The problem that "dark matter" is supposed to resolve began in the 1970s with the observations of Vera Rubin. By making a careful analysis of the motion of stars in galaxies, she found an unexpected anomaly. As any first year physics student can tell you, Newton's law of gravitation tells you how planets orbit around the sun. The mass of the sun draws the planets towards it, bending their velocities ever inward in (nearly) circular orbits. The mathematical form of the law produces a connection between the distance the planets are from the sun and the speed (and therefore the period) of the planets.

That connection was known empirically before Newton to Kepler (Kepler'sthird law of planetary motion: the cube of the distance from the sun is proportional to the square of the planet's period). The fact that Newton's laws of motion together with his law of gravity explained that result was considered a convincing proof of Newton's theories.

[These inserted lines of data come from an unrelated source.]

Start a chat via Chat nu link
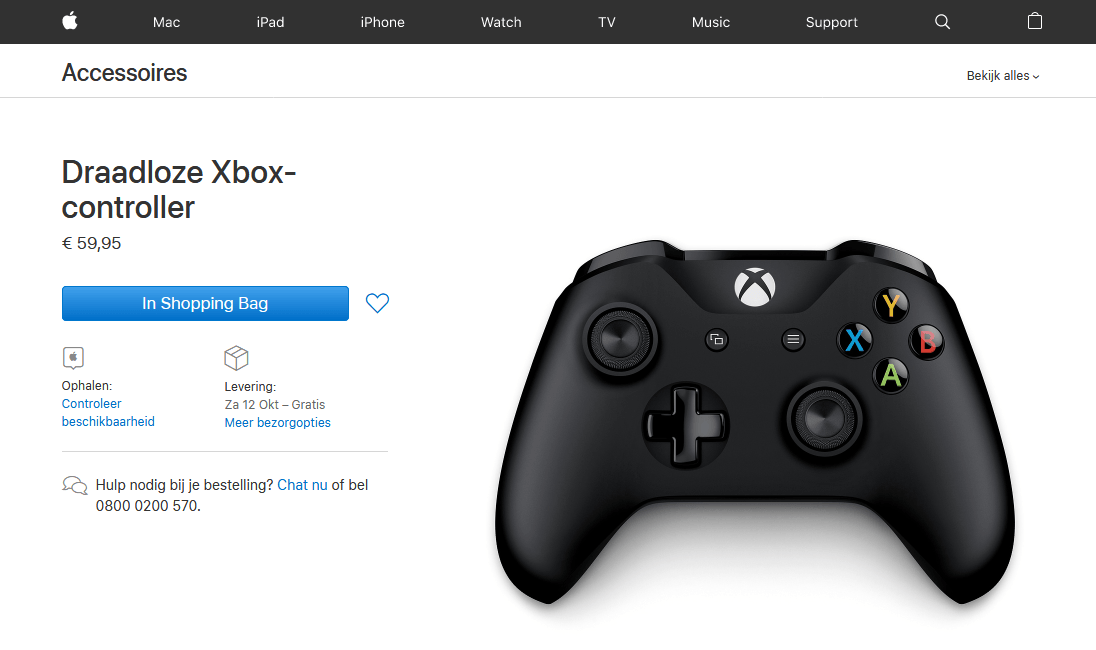This screenshot has height=650, width=1096. pyautogui.click(x=302, y=485)
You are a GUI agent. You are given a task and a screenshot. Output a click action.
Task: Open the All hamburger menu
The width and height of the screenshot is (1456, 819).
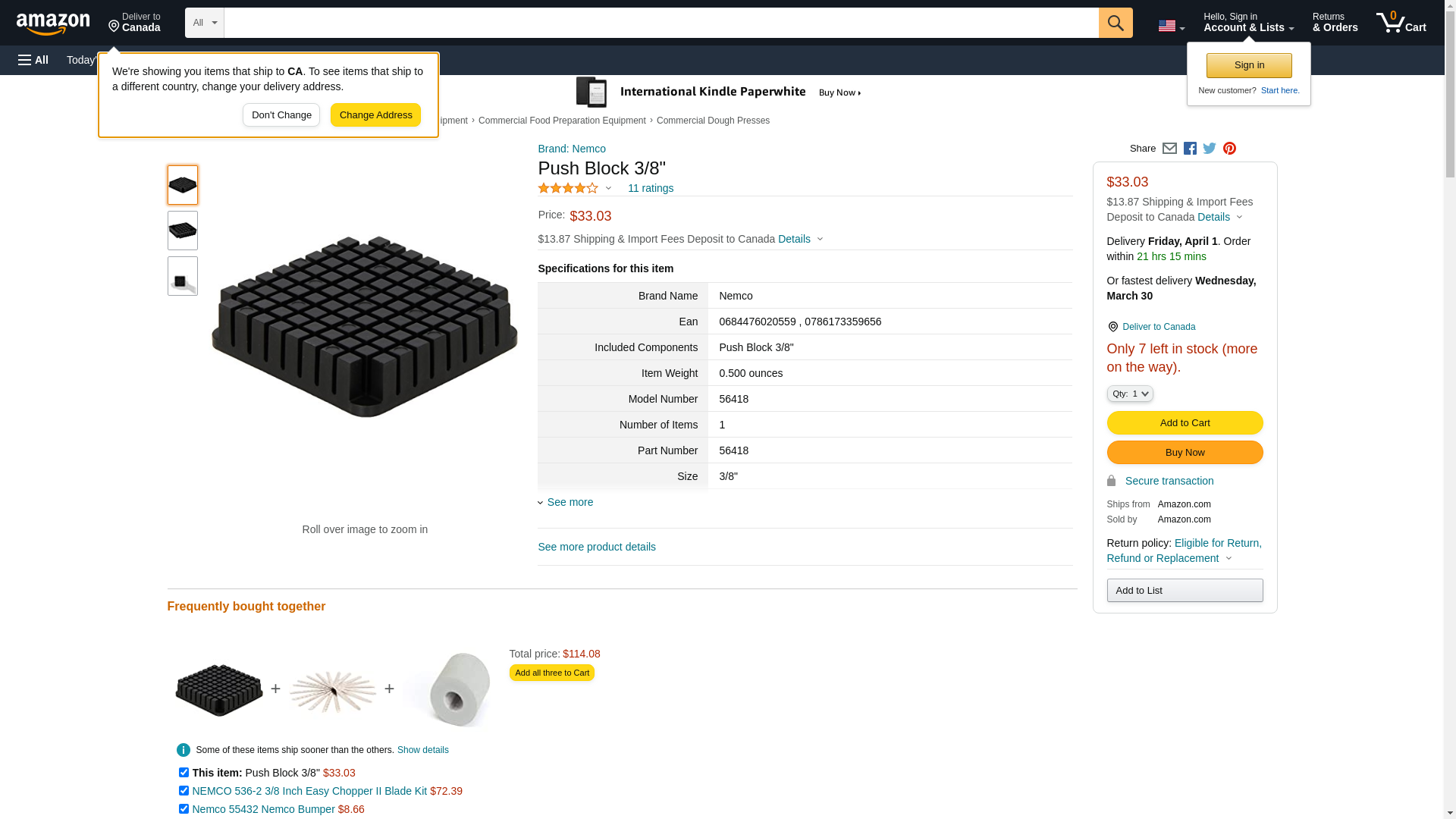click(33, 60)
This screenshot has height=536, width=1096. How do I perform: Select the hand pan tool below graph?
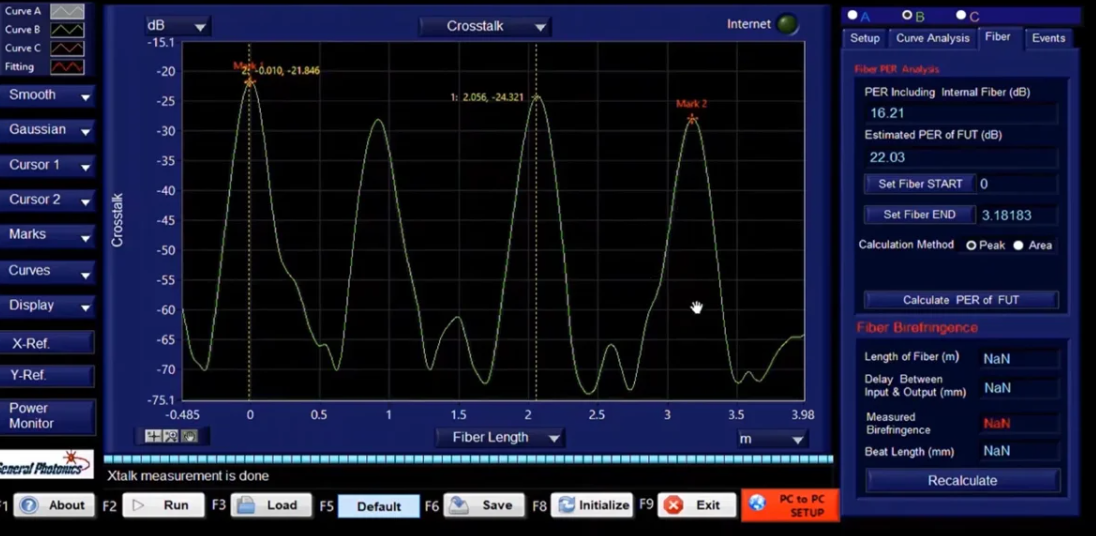coord(189,436)
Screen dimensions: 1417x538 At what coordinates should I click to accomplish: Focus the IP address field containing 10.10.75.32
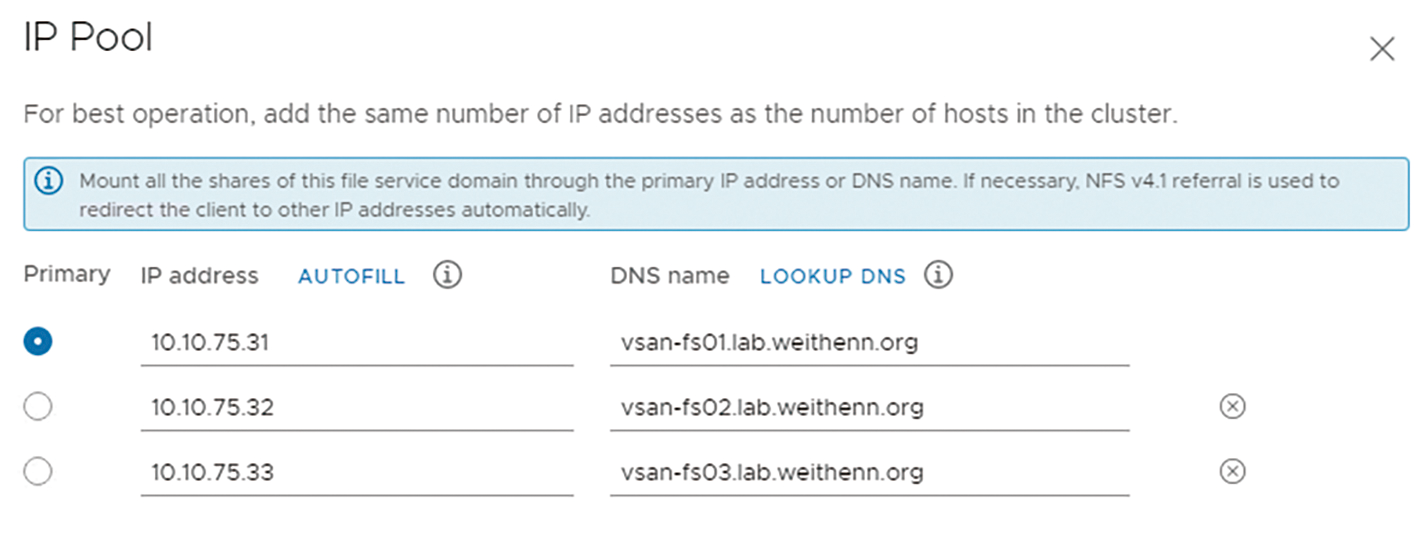[357, 408]
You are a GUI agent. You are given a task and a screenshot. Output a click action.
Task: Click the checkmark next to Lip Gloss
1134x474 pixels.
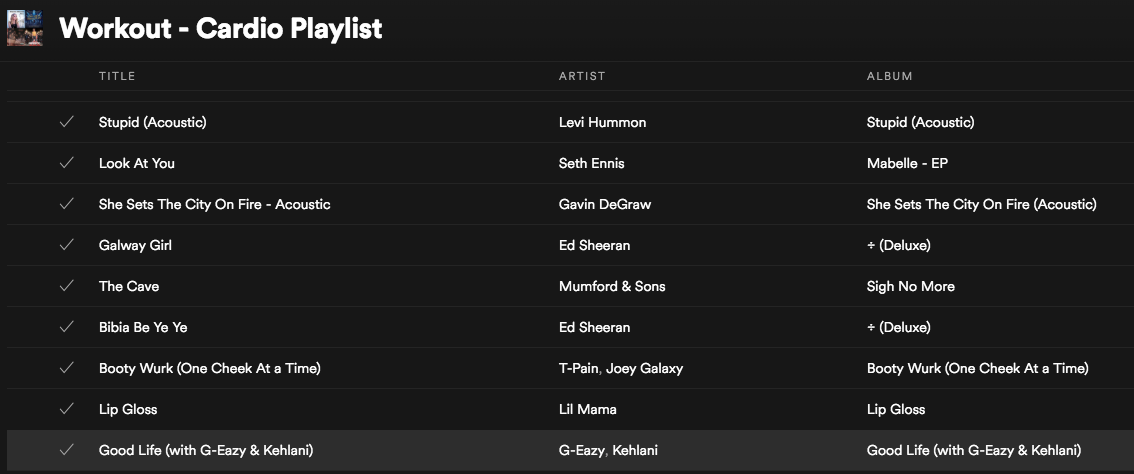point(67,409)
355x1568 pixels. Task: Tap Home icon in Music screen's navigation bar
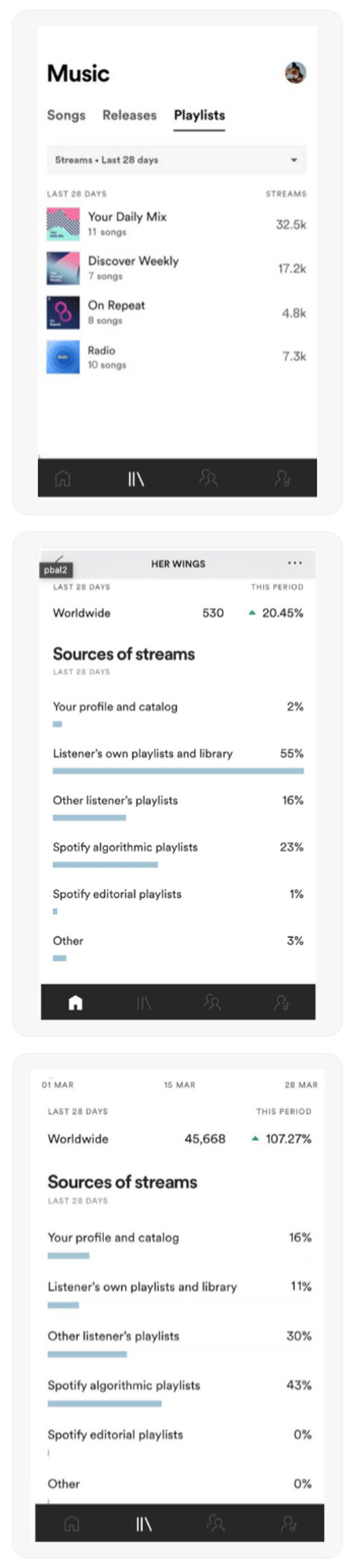click(63, 479)
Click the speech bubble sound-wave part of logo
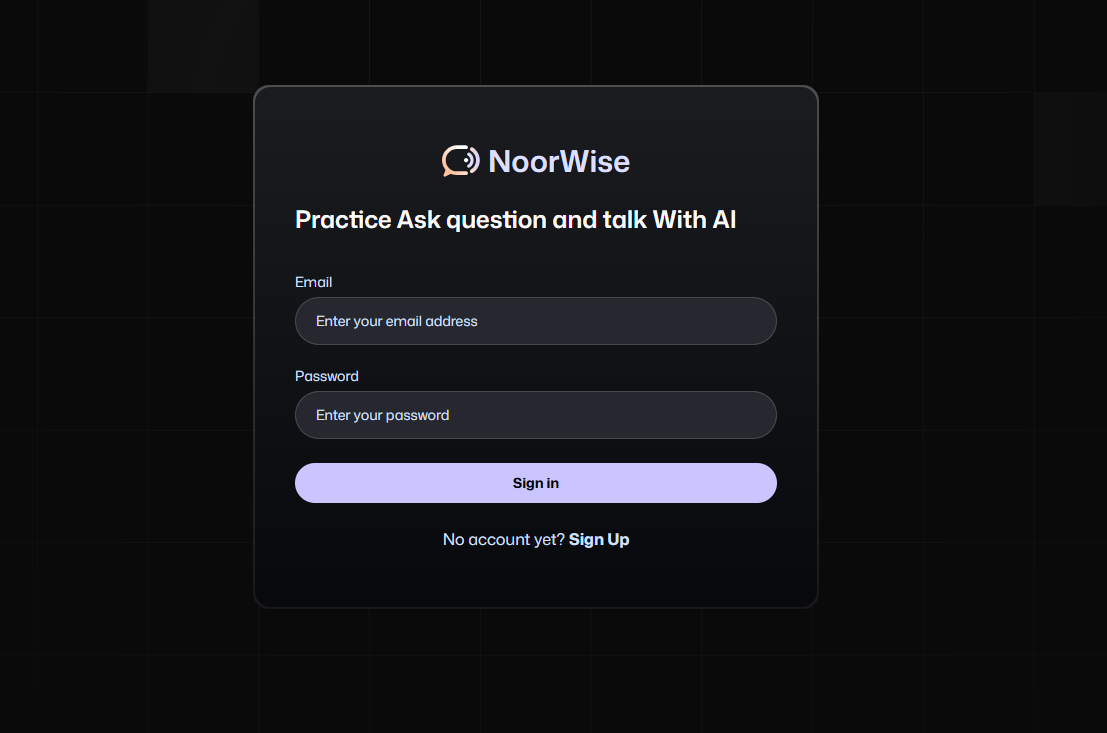Image resolution: width=1107 pixels, height=733 pixels. point(470,160)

A galaxy has a structure somewhat like that of a solar system. There is a heavy object in the center – a massive black hole – that is responsible for most of the motion of the stars in the galaxy. Rubin found that the speed of the stars around the center didn't follow Kepler's law. The far out stars were going too fast. This suggested that there was an unseen distributed mass that we didn't know about (or that Newton's law of gravity perhaps failed at long distances; In my opinion this option has not received enough attention, though that's for another post.).

Observations in the past thirty years have increasingly supported the idea that there is some extra matter that we can't see – and a lot of it. More than the matter that we do see. As a result, a growing number of physicists are exploring what might be causing this.

I saw a lovely colloquium yesterday about one such search. Carter Hall, one of my colleagues in the University of Maryland Physics Department, spoke about the LUX experiment. This explores the possibility that there is a weakly interactive massive particle (a "WIMP") that we don't know about – one that doesn't interact with other particles electromagnetically so it doesn't give off or absorb light, and it doesn't interact strongly (with the nuclear force) so it doesn't create pions or other particles that would be easily detectable in one of our accelerators. This would make it very difficult to detect. The experiment was a tour de force, looking for possible interactions of a WIMP with a heavy nucleus – Xenon. (The interaction probability goes up like the square of the nuclear mass so a heavy nucleus is much more likely to show a result.) The experiment was incredibly careful, ruling out all possible known signals. It found no results but was able to rule out many possible theories and a broad swath of the parameter space – eliminating many possible masses and interaction strengths. An excellent experiment.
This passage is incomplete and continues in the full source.